Capital Expenditures: Significant capital investments are required for the BiCS8 transition and other initiatives. Any inefficiencies or delays in these investments could impact financial performance and strategic objectives.
Demand for NAND products: Demand for NAND products is expected to outpace supply through the end of calendar year 2026 and beyond.
BiCS8 Technology: BiCS8 technology is expected to account for the majority of bit production exiting fiscal year 2026, enabling growth in the data center business and strengthening positioning in edge and consumer markets.
Data Center Business: Revenue is expected to grow with ongoing hyperscaler qualifications and strategic engagements with five major hyperscale customers.
Edge Market: PC unit shipments are expected to grow low single digits, with mid-single-digit growth in capacity per device in calendar years 2025 and 2026. Average smartphone capacity per device is expected to grow high single digits in the same period.
Consumer Market: Strong seasonal demand is anticipated during the holiday period, supported by refreshed consumer portfolio and gaming partnerships.
Revenue Guidance for Q2 FY2026: Revenue is expected to be between $2,550 million and $2,650 million, driven by double-digit price increases and mid-single-digit bit growth.
Non-GAAP Gross Margin Guidance for Q2 FY2026: Non-GAAP gross margin is forecasted to be between 41% and 43%, supported by higher pricing and cost tailwinds.
Non-GAAP Operating Expenses for Q2 FY2026: Expected to range between $450 million and $475 million, driven by data center business expansion and HBF innovation.
Non-GAAP EPS for Q2 FY2026: Forecasted to be between $3 and $3.40.

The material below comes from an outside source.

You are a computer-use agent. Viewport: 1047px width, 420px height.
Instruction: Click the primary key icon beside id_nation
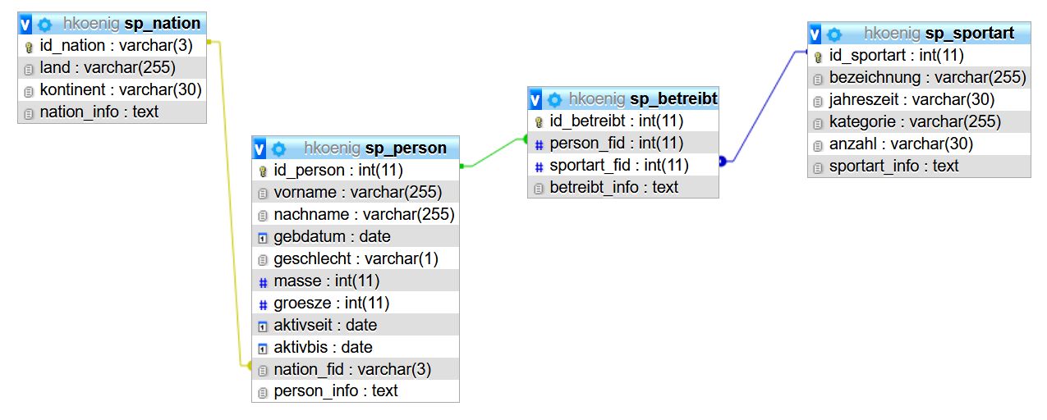[29, 47]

Fiscal 2026 CapEx Plans: Plans remain unchanged, with a focus on growing supply in line with market demand, assuming bit demand CAGR in the mid- to high teens.

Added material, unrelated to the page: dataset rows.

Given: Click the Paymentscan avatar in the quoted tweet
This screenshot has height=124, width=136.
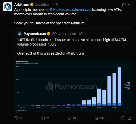Looking at the screenshot, I should [20, 34].
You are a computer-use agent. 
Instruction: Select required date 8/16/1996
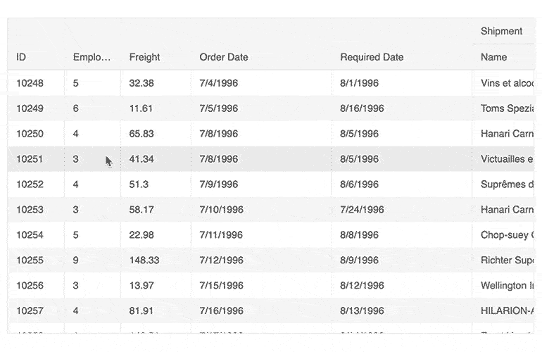tap(362, 108)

Capital Allocation Priorities: The company has achieved a net cash position through strong cash generation. Going forward, the capital allocation strategy remains unchanged, focusing on investing in the business and returning cash to shareholders.
Free Cash Flow: The company generated $448 million in adjusted free cash flow during the quarter, representing a 19.4% free cash flow margin. This includes cash from operations and other activities.
The earnings call reveals optimistic guidance with strong growth expectations in enterprise SSDs and data centers, driven by AI demand and BiCS8 technology. Despite caution on seasonality, gross margins are improving due to pricing and cost reductions. Management's strategic customer engagements for long-term agreements and potential market share gains in data centers also signal positive sentiment. However, some details remain vague, slightly tempering enthusiasm. Overall, the positive outlook on growth and strategic initiatives outweighs uncertainties, suggesting a positive stock price movement.